BRIEF: Copy the following data out word for word, keeping every line as it appears.

════════════════════

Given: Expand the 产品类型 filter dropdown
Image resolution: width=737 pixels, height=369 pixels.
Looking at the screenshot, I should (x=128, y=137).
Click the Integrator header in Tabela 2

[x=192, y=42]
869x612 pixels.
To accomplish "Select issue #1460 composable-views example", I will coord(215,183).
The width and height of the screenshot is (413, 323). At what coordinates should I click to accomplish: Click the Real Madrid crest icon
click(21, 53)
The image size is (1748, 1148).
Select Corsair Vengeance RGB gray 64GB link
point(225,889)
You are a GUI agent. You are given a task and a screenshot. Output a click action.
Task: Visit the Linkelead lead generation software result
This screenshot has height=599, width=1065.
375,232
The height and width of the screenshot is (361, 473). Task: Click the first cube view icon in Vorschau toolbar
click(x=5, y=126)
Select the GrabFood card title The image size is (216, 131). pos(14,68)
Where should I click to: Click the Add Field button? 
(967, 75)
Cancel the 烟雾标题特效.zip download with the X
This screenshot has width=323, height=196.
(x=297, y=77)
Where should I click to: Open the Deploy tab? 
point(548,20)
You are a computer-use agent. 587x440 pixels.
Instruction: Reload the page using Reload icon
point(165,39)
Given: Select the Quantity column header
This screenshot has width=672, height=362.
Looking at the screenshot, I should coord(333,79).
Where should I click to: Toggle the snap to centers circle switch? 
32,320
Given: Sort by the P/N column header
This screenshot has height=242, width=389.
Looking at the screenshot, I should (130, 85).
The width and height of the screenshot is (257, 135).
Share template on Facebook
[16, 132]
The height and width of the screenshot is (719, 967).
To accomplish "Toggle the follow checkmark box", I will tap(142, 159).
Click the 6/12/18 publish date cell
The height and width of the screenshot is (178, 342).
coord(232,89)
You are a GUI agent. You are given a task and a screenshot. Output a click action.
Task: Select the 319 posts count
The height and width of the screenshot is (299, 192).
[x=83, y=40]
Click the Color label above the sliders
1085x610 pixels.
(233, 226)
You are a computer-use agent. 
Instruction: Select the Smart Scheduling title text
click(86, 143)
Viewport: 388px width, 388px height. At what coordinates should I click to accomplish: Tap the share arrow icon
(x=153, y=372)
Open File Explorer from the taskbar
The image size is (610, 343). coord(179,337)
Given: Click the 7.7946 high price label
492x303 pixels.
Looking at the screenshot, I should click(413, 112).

════════════════════

WRITTEN SOLUTION:
Given: Expand the 产品类型 filter dropdown
Image resolution: width=737 pixels, height=369 pixels.
Looking at the screenshot, I should (x=128, y=137).
Click the Integrator header in Tabela 2

[x=192, y=42]
869x612 pixels.
To accomplish "Select issue #1460 composable-views example", I will coord(215,183).
The width and height of the screenshot is (413, 323). At what coordinates should I click to accomplish: Click the Real Madrid crest icon
click(21, 53)
The image size is (1748, 1148).
Select Corsair Vengeance RGB gray 64GB link
point(225,889)
You are a GUI agent. You are given a task and a screenshot. Output a click action.
Task: Visit the Linkelead lead generation software result
This screenshot has height=599, width=1065.
375,232
The height and width of the screenshot is (361, 473). Task: Click the first cube view icon in Vorschau toolbar
click(x=5, y=126)
Select the GrabFood card title The image size is (216, 131). pos(14,68)
Where should I click to: Click the Add Field button? 
(967, 75)
Cancel the 烟雾标题特效.zip download with the X
This screenshot has width=323, height=196.
(x=297, y=77)
Where should I click to: Open the Deploy tab? 
point(548,20)
You are a computer-use agent. 587x440 pixels.
Instruction: Reload the page using Reload icon
point(165,39)
Given: Select the Quantity column header
This screenshot has width=672, height=362.
Looking at the screenshot, I should coord(333,79).
Where should I click to: Toggle the snap to centers circle switch? 
32,320
Given: Sort by the P/N column header
This screenshot has height=242, width=389.
Looking at the screenshot, I should (130, 85).
The width and height of the screenshot is (257, 135).
Share template on Facebook
[16, 132]
The height and width of the screenshot is (719, 967).
To accomplish "Toggle the follow checkmark box", I will tap(142, 159).
Click the 6/12/18 publish date cell
The height and width of the screenshot is (178, 342).
coord(232,89)
You are a GUI agent. You are given a task and a screenshot. Output a click action.
Task: Select the 319 posts count
The height and width of the screenshot is (299, 192).
[x=83, y=40]
Click the Color label above the sliders
1085x610 pixels.
(233, 226)
You are a computer-use agent. 
Instruction: Select the Smart Scheduling title text
click(86, 143)
Viewport: 388px width, 388px height. At what coordinates should I click to accomplish: Tap the share arrow icon
(x=153, y=372)
Open File Explorer from the taskbar
The image size is (610, 343). coord(179,337)
Given: Click the 7.7946 high price label
492x303 pixels.
Looking at the screenshot, I should click(413, 112).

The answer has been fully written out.